Introduction

Over most of the past century of modern neuroscience, it was thought that the adult brain was completely incapable of generating new neurons or having neurons added to its complex circuitry. However, in the last decade, the development of new techniques has resulted in an explosion of new research showing that neurogenesis, the birth of new neurons, normally occurs in only two regions of the adult mammalian brain, and that there are significant numbers of multipotent neural precursors, or “stem cells”, in many parts of the adult mammalian brain (Reynolds et al., 1992; Lois and Alvarez-Buylla, 1993; Palmer et al., 1995).

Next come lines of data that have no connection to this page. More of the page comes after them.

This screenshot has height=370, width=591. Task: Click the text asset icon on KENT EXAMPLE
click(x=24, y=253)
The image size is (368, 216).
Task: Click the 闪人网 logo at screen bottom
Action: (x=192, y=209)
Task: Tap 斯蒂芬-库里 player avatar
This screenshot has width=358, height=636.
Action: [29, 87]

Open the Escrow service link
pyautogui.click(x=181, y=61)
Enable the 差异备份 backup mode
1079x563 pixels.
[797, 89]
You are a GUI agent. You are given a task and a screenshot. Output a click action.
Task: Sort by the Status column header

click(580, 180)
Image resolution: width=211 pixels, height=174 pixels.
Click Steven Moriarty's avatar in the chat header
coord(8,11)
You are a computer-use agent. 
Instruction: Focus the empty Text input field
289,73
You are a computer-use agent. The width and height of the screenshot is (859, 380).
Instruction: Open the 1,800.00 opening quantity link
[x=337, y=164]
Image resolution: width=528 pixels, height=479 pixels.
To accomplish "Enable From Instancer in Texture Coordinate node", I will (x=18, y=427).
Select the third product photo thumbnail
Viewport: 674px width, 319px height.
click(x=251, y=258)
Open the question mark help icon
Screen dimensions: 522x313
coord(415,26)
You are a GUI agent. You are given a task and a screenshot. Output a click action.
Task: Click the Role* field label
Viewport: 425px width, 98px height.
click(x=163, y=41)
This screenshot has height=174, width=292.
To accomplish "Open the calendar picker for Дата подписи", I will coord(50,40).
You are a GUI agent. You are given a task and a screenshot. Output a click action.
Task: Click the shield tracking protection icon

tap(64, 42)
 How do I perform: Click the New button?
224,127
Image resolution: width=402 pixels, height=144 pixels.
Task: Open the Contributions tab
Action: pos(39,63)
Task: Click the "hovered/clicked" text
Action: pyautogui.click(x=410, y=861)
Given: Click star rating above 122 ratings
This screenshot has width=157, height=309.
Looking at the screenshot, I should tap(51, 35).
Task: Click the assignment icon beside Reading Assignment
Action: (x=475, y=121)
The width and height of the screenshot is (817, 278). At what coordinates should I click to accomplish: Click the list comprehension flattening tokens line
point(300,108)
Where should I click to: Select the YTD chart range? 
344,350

The idea of “making new neurons” is appealing for neurodegenerative disease or selective neuronal loss – whenever neurons are lost causing chronic neurological or psychiatric disorders. As is so often the case in science, however, the path from the intuitive idea and first reports of general feasibility to clinical realization has turned out to be a long one. However, contrary to previously widely held beliefs, we now know that the brain itself demonstrates how new neurons can be generated from neural precursors (“neurogenesis”) (Altman and Das, 1965; Altman, 1969; Cameron et al., 1993; Eriksson et al., 1998). One goal of neural precursor biology is to learn from this regionally limited, constitutive neurogenesis how to manipulate neural precursors toward therapeutic neuronal repopulation. Elucidation of the relevant molecular controls might allow both control over transplanted precursor cells and the development of neuronal replacement therapies based on the recruitment of endogenous cells.